I can't crawl the archive of this website with Screaming Frog
-
Hi
I'm trying to crawl this website (http://zeri.info/) with Screaming Frog but because of some technical issue with their site (i can't find what is causing it) i'm able to crawl only the first page of each category (ex. http://zeri.info/sport/) and then it will go to crawl each page of their archive (hundreds of thousands of pages) but it won't crawl the links inside these pages.
Thanks a lot!
-
I think the issue comes from the way you handle the pagination and or the way your render archived pages.
Example: First archive page of Aktualehttp://zeri.info/arkiva/?formkey=7301c1be1634ffedb1c3780e5063819b6ec19157&acid=aktuale
Clicking on page 2 adds the date
http://zeri.info/arkiva/?from=2016-06-01&until=2016-06-16&acid=aktuale&formkey=cc0a40ca389eb511b1369a9aa9da915826d6ca44&faqe=2#archive-results => I assume that you're only listing the articles published from June 1st till today.
If I check all the different section & the number of articles listed in each archive I get approx. 1200 pages - add some additional pages linked on these pages and you get to the 2K pages you mentioned.
There seems to be no possibility to reach the previously published content without executing a search - which Screaming Frog can't do.

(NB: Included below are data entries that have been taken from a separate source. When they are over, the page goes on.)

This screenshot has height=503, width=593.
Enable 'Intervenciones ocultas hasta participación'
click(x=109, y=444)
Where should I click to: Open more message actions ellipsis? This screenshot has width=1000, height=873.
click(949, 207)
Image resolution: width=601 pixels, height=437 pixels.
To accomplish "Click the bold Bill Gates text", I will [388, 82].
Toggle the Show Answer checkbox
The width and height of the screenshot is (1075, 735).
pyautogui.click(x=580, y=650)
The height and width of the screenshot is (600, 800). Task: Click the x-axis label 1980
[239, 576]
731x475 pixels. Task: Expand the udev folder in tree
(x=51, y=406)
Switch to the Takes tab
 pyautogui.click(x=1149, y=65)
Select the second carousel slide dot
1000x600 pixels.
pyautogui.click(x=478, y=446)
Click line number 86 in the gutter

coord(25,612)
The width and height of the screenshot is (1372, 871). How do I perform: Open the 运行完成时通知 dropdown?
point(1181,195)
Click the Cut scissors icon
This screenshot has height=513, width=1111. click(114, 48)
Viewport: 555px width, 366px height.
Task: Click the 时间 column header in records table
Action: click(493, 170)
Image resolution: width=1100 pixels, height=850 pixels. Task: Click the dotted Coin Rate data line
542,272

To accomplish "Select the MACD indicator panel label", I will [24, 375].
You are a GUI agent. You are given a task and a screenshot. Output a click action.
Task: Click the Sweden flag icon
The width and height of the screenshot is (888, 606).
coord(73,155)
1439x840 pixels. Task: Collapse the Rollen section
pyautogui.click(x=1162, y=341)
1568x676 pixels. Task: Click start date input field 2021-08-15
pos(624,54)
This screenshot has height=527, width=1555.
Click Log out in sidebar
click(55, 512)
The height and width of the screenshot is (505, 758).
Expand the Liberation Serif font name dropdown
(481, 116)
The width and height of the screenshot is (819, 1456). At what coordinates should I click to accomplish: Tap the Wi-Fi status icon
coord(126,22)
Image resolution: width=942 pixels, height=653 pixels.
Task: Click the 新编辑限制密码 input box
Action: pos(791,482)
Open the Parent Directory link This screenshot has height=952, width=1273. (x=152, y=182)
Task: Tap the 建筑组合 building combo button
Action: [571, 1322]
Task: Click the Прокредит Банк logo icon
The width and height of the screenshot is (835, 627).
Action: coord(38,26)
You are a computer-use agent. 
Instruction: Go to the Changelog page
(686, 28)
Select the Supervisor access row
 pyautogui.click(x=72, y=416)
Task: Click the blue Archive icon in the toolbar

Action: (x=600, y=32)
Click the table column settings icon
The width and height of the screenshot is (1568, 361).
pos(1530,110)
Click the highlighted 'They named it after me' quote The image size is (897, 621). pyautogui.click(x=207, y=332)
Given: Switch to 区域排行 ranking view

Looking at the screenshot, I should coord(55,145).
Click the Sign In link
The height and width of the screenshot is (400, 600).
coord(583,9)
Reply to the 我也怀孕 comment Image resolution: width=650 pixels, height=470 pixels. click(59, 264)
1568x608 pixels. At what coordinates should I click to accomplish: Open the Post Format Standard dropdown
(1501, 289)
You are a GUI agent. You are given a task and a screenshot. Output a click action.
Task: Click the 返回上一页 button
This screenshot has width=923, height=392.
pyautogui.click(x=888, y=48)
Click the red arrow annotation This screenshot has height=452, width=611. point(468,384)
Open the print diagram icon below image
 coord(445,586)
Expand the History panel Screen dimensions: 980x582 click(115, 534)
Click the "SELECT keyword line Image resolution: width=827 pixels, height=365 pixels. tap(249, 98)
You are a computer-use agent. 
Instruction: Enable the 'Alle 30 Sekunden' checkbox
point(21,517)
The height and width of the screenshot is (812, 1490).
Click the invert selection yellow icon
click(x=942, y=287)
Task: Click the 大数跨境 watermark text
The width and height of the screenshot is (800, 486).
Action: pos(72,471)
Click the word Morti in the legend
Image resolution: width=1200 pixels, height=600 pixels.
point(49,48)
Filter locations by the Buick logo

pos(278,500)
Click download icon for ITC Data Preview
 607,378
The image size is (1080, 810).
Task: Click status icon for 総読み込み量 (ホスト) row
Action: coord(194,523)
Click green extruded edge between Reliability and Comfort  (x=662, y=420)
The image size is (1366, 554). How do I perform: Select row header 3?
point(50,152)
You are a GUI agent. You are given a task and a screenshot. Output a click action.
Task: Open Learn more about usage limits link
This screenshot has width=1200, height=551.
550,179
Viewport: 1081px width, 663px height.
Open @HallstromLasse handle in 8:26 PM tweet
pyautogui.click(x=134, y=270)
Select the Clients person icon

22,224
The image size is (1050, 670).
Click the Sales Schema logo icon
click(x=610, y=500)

It's quite possible that this is causing issues for Google bot as well so I would try to fix this.
If you really want to crawl the full site in the mean time - add another rule in url rewriting - this time selecting 'regex replace' -
add regex: from=2016-06-01
replace regex from=2010-01-01 (replace by the earliest date of publishing)This way - the system will call url http://zeri.info/arkiva/?from=2010-06-01&until=2016-06-16&acid=kultura&formkey=5932742bd5dd77799524ba31b94928810908fc07&faqe=2 rather than the original one - listing all the articles instead of only the june articles.
Hope this helps.
Dirk
-
I can't make it work. After removing 'fromkey' parameter i was able to crawl 1.7k and it stopped there. The site has more than 400k pages so .. something must be wrong
I want to crawl only the root domain without subdomains and all i can crawl is around 2k pages.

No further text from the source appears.